The games featured activities ranging from athletics to cultural components. The athletic portion had participants competing in track and field, soccer and football in peewee, bantam, midget and juvenile age divisions for boys and girls. The week-long extravaganza ran in conjunction with an archery camp held to determine Saskatchewan's representatives at the 1995 North American Indigenous Games in Bemidji, Minn.
"Team Saskatchewan is being built right now," said Arcand. "This year you are competing against each other. Next year you will be teammates."
The cultural activities of the games provided visitors with traditional skills of First Nations people.

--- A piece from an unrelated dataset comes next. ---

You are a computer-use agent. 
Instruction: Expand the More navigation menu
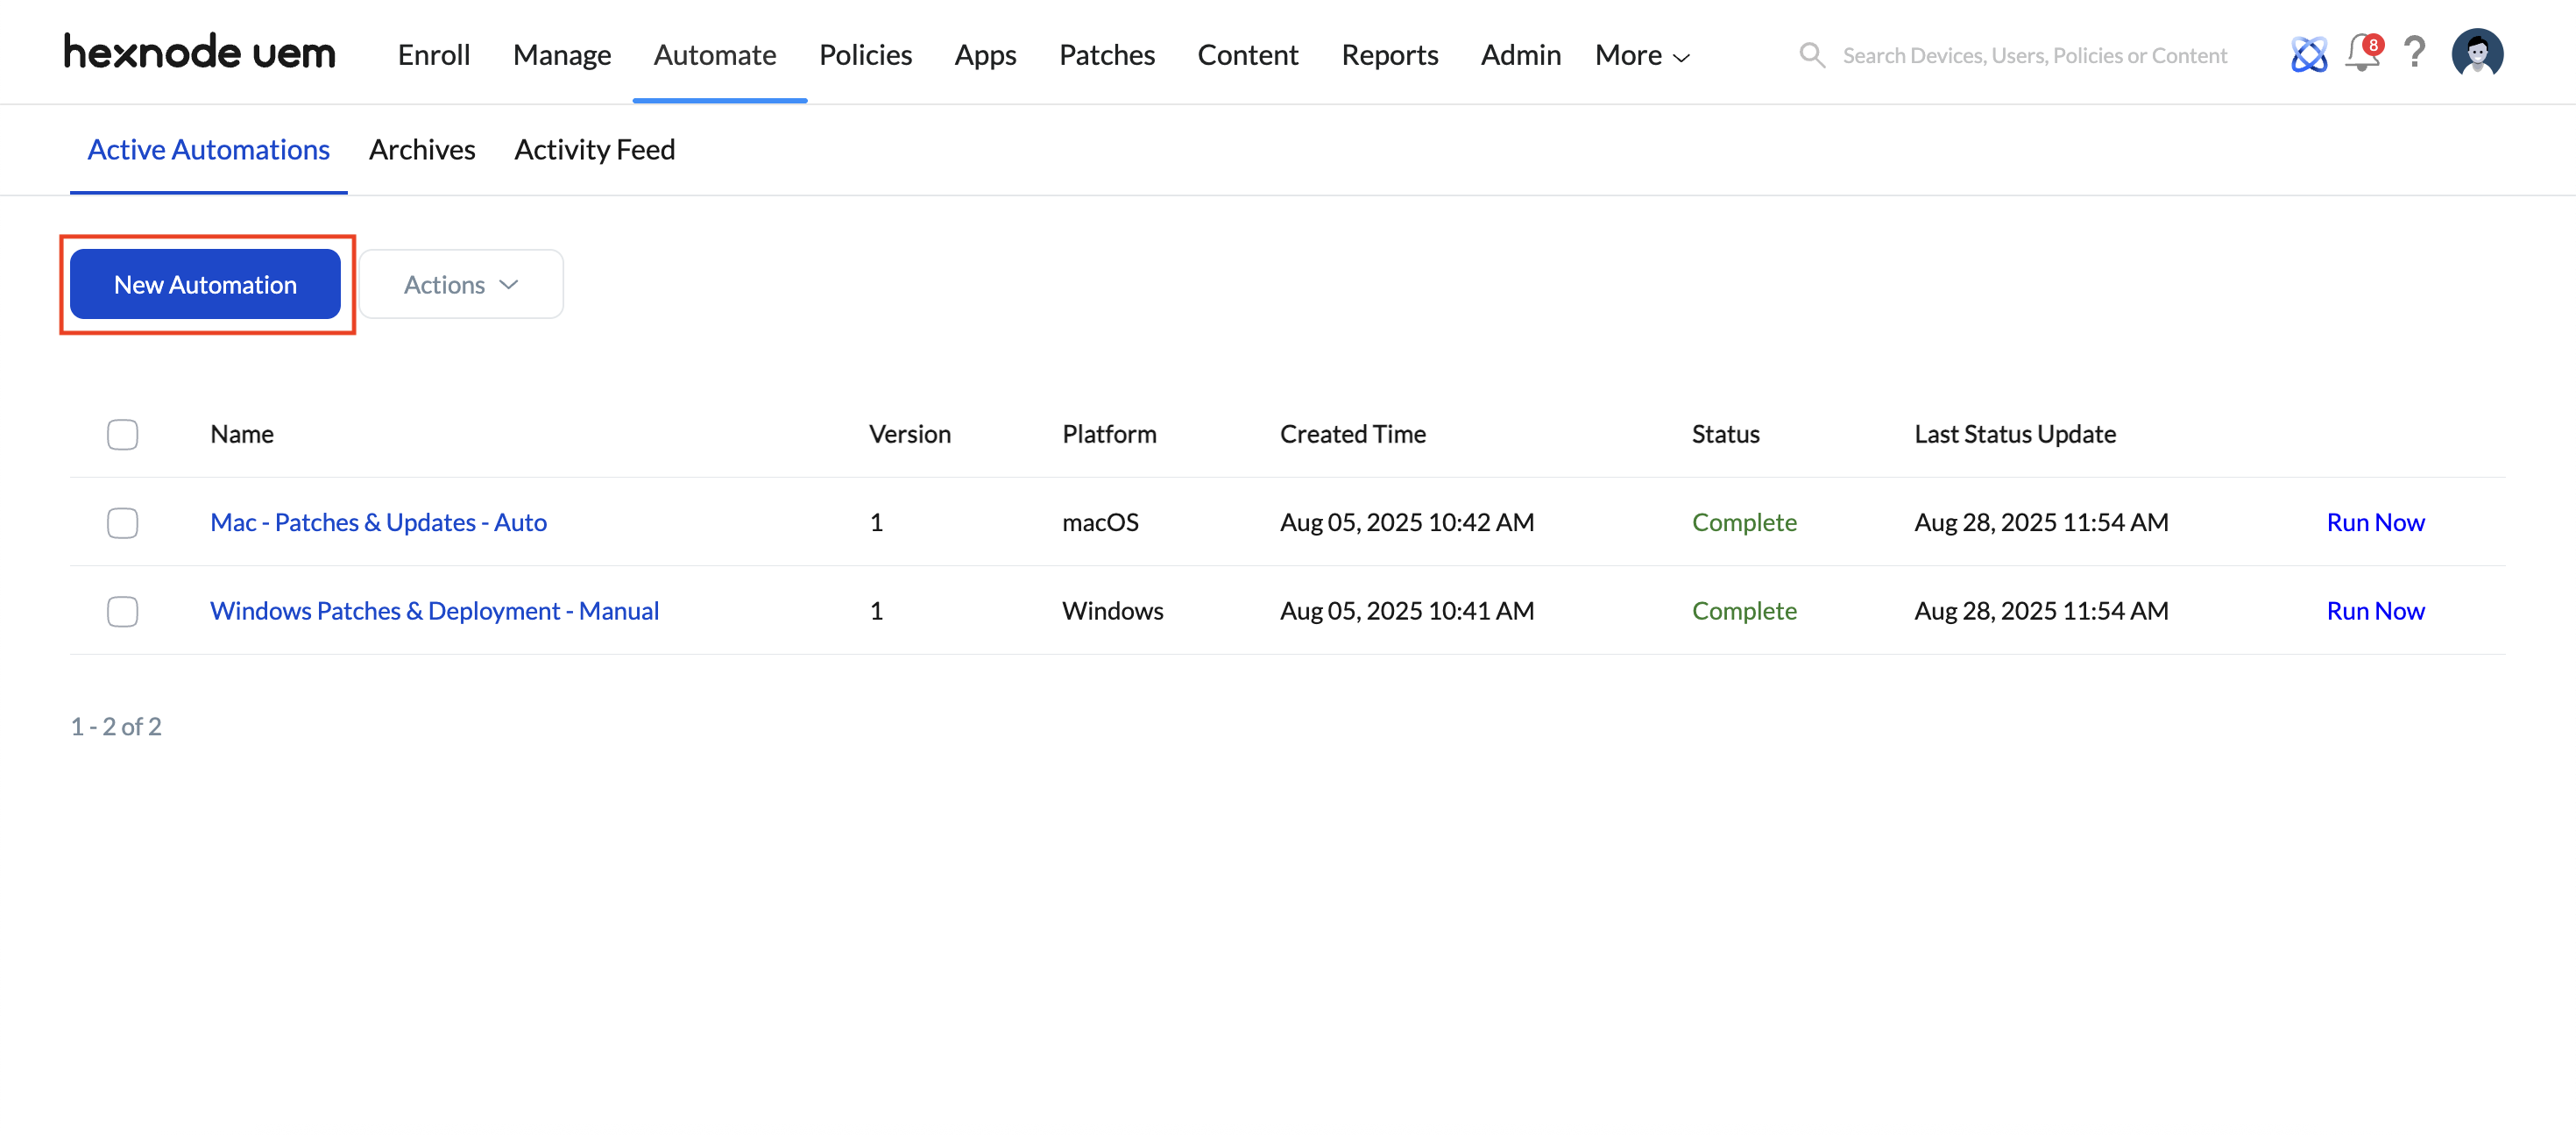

Included in the demonstrations were bannock making, birchbark biting, fish smoking, beaver and muskrat skinning, shawl making, beading, and story telling.
"The cultural component to the games is very educational for the First Nations and non-Aboriginal people," commented Prince Albert Churchill MP Gordon Kirby at the opening ceremonies. "Hopefully (the games) help build bridges between First Nations and non-Aboriginal communities."
The events also opened inter-tribal doors, said one organizer.
"There are Indian people from other tribes and nations," noted games' manager Lorna Arcand. "So we will have the opportunity to learn about each other - our differences and our similarities."
Eight provincial councils each bought a contingent of athletes to the Games in an attempt to win the overall points title.
The host team from the Prince Alberta Tribal Council took the lead at the half-way point and never looked back as they accumulated 313.5 points to cruise to a first-place finish.
Saskatoon Tribal Council was second with 284 points followed closely by Touchwood File Hills - Qu'Appelle Tribal Council at 281.5. Meadow Lake Tribal
Council was fourth with 257 points while Yorkton Tribal Council was next at 155.
North Battleford Tribal Council amassed 134 points for sixth place followed by Shellbrook Agency Chiefs Tribal Council with 74 points and South East Treaty 4
Tribal Council with 15 points.
The medal race had Saskatoon winning the most gold medals with 30, but Prince Albert once again took home the most medals overall accumulating 18 gold, 27 silver and 19 bronze.
The divisional categories were interesting in that only one of the four age classes was won by the two overall leaders.
Saskatoon accumulated 76 points in the peewee division to walk away from the rest of the competition. Prince Albert was a distant second with 49 points followed by Yorkton with 36.
The bantam and midget age classes were won by Meadow Lake while Touchwood-File Hills Qu'Appelle dominated the juvenile events.